Né d’altro canto gioverebbe stare con Cratilo ed Antistene contro eleati, megarici e la sofistica Giulietta (ritenere cioè che esso non sia frutto dell’arbitrio, ma che siano state le suppellettili e gli esseri dell’Eden a suggerire i nomi all’ascolto di Adamo); basti pensare a tempi assai meno remoti e a teorie realistiche basate su una semantica dei “designatori rigidi” per ritrovarsi, nello stesso roveto ardente dell’episteme, in un cafarnao di dilemmi, primo fra tutti l’ammettere un’inaudita necessità a posteriori che leghi il linguaggio all’essenza, metafisica, delle cose; ma si sa la scienza in fondo lo è… Perché, fosse pur vero quanto si diceva in precedenza, altrettanto lo è che il linguaggio, come un crivello passato tra le acque eraclitee, setaccia il mondo separandone le pagliuzze in base alle intensioni, o ai concetti, che di volta in volta si associno ai nomi. Proprio la scienza contemporanea offre una chiara ostensione delle loro reliquie quando ribadisce come al variare di tali proprietà cambi il riferimento ritagliato nella realtà: se ad esempio l’oro, descritto ed individuato grazie a precise caratteristiche chimico-fisiche, fosse concepito in base ad un diverso peso atomico, ciò che prima lo era non sarebbe più oro, mentre ciò che prima non lo era lo diverrebbe. Sono allora i nomi, taglienti lame del tempo, a sgretolare il granito del creato cavandone i calchi delle cose, non quest’ultime a determinare i primi.

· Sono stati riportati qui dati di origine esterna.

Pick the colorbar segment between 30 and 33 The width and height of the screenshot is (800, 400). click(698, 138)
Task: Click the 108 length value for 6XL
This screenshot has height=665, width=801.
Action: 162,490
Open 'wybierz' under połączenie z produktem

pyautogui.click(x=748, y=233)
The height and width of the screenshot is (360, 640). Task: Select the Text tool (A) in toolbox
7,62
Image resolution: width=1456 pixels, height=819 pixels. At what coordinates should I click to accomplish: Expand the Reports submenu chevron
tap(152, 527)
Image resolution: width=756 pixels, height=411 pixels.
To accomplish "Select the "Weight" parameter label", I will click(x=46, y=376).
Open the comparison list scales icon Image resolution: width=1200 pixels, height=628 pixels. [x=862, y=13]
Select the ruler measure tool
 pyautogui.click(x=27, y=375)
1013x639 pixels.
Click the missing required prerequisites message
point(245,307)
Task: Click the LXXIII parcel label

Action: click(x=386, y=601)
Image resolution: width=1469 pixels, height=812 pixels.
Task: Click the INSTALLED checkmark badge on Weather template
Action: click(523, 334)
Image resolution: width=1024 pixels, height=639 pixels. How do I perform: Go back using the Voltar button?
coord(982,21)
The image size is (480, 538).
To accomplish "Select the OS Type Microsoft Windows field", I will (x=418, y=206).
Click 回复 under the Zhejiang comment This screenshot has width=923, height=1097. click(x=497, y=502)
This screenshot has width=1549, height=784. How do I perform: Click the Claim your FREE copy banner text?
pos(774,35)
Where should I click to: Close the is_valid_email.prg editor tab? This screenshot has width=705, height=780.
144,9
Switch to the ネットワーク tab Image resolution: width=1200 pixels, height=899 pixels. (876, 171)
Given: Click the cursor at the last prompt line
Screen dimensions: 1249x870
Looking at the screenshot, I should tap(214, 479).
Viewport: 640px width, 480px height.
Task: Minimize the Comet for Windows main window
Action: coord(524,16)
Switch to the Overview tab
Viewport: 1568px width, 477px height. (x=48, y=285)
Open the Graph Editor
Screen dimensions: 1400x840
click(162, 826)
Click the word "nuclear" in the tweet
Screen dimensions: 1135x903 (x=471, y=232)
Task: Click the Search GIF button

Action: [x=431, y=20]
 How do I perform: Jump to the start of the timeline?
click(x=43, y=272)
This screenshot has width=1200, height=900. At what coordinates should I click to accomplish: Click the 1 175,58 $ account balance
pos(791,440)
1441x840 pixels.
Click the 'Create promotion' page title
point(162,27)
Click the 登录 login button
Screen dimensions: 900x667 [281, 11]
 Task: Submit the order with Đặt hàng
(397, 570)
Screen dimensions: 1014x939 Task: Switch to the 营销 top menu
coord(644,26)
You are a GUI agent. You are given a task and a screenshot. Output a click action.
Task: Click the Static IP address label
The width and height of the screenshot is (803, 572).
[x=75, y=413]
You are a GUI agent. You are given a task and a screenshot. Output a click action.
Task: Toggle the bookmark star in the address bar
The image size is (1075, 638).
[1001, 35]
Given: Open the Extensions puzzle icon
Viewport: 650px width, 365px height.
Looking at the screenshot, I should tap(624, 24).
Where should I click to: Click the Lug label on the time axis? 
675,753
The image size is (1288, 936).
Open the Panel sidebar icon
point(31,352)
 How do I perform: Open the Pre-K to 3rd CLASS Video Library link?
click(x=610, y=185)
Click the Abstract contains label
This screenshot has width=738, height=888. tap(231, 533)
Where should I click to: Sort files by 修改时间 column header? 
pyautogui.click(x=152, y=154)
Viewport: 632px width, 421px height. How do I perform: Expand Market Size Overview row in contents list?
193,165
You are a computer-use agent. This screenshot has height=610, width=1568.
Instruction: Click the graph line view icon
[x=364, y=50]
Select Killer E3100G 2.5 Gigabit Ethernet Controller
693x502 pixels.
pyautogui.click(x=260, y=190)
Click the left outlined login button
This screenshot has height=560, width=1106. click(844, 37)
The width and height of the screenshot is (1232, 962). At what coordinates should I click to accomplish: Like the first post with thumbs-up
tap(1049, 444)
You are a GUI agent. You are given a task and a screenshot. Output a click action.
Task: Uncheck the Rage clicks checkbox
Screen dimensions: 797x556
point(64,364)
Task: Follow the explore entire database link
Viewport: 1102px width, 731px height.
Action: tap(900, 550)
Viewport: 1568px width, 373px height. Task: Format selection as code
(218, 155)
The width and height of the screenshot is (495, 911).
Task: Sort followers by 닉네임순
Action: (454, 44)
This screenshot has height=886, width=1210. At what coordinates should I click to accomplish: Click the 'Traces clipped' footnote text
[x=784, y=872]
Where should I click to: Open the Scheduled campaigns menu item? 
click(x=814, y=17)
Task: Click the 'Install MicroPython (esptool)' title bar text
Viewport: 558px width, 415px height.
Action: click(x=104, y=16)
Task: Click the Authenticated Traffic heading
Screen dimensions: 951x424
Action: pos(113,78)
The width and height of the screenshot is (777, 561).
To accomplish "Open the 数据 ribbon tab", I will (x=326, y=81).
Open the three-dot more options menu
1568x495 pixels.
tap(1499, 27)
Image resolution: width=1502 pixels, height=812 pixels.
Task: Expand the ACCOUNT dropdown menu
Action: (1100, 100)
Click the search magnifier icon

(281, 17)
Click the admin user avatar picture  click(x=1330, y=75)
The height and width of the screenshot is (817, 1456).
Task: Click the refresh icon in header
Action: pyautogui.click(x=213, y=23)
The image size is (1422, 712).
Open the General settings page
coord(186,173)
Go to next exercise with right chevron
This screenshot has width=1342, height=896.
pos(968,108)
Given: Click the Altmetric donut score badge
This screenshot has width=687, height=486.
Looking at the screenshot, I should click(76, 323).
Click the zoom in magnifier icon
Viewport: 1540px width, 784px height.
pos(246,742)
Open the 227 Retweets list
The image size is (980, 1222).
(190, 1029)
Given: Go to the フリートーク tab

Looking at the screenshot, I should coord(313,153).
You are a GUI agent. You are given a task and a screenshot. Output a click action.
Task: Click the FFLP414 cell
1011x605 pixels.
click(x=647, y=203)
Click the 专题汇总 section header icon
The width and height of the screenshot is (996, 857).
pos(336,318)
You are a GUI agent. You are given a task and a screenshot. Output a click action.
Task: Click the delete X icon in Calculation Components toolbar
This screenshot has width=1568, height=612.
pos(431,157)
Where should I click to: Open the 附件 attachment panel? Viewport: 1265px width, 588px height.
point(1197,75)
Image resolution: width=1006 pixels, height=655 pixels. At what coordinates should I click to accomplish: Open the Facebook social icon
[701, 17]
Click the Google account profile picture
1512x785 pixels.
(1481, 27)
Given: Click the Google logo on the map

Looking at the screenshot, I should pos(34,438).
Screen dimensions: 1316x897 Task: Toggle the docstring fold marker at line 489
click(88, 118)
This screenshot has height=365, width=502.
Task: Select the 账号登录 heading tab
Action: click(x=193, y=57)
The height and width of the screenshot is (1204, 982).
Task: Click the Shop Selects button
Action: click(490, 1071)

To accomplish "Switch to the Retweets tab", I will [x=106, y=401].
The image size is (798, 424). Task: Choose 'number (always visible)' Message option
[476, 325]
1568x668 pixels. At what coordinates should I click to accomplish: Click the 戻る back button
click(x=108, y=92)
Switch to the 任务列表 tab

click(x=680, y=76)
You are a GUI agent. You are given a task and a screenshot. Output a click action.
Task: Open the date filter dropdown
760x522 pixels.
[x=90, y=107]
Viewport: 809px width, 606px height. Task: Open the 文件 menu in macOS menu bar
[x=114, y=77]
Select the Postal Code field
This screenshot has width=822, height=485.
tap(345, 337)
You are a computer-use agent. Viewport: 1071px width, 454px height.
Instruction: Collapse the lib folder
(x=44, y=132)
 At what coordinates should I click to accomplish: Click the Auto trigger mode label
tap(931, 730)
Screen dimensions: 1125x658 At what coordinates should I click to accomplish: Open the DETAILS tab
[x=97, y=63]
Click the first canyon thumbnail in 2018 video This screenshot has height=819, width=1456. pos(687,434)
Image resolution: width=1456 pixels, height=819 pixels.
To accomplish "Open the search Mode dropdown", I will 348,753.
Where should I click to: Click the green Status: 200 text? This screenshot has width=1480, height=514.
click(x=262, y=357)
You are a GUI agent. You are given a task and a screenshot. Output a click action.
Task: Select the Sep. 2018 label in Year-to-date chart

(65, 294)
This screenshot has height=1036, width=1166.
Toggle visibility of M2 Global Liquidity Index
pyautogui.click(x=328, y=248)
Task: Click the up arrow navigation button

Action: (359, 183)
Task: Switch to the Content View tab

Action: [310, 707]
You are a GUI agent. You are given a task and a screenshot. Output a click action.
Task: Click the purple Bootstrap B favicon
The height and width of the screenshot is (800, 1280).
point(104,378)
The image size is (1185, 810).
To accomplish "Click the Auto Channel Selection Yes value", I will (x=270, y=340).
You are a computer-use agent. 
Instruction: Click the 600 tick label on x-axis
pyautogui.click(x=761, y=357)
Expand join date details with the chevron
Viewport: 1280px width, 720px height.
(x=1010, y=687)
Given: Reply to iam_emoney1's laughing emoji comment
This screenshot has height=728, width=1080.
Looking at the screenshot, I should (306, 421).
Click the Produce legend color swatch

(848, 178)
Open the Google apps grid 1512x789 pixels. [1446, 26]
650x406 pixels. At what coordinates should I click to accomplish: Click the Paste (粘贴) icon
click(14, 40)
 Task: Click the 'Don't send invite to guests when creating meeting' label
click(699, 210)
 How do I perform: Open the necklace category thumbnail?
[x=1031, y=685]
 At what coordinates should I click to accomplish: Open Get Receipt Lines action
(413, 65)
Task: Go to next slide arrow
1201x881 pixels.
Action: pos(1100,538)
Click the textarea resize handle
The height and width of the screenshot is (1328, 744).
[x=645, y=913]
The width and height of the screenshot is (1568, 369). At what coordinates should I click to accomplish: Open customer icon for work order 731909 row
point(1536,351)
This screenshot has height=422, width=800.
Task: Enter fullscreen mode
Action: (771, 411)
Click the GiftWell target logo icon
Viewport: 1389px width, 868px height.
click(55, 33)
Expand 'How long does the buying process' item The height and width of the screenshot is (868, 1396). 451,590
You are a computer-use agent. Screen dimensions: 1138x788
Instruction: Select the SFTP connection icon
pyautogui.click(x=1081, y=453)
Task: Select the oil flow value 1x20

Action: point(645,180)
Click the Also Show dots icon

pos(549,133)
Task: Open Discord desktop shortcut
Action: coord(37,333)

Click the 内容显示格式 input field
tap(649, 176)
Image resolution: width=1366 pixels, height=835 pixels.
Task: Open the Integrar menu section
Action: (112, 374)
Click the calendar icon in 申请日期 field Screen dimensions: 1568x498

In un approccio naturalistico di questo tipo come si potrebbe poi distinguere fra la dignità di quello “XYZ” dell’acqua sulla “Terra gemella” d’un celebre esempio (il quale, ammesso e non concesso che tale ne sia l’ousia, continuerebbe a designare la molecola H2O, anche supponendo un pianeta analogo al nostro ma con un linguaggio ignoto e imperscrutabile) e i nomi “flogisto”, “drago” o “sirena” che, contraddittoriamente, non dovrebbero invece avere (e perché poi?) più nessuna realtà corrispondente? Se fosse il silenzio del mondo a dettarceli, almeno un pingue alligatore o un’iguana gigante sfuggiti alla tassonomia non dovrebbero continuare ad essere il riferimento di “drago”, così come un esemplare straordinariamente aggraziato fra i corpacciuti e teneri lamantini lo sarà delle sirene dei marinai? Immaginare che siano le cose a insufflare il vetro dei nomi ricavandone i vasi in cui versare sempre la stessa acqua, è meno ingenuo che sospetto. Nulla da fare… Il tallone dolente di questa tesi sarà comunque trafitto dalla freccia dell’inesplicabile nesso causale fra il mondo fisico e la nube dei significati, mentre le spoglie del centauro reale/razionale (con la tunica intrisa proprio del sangue avvelenato di Nesso) rendono folle anche la mente più erculea. L’ossessione si apre al deliro e anche sull’ara di Russell e Wittgenstein si potrebbe apporre un cartiglio che reciti “se il mondo ha la forma del linguaggio e la mente pure, cosa potrà più distinguerli?”.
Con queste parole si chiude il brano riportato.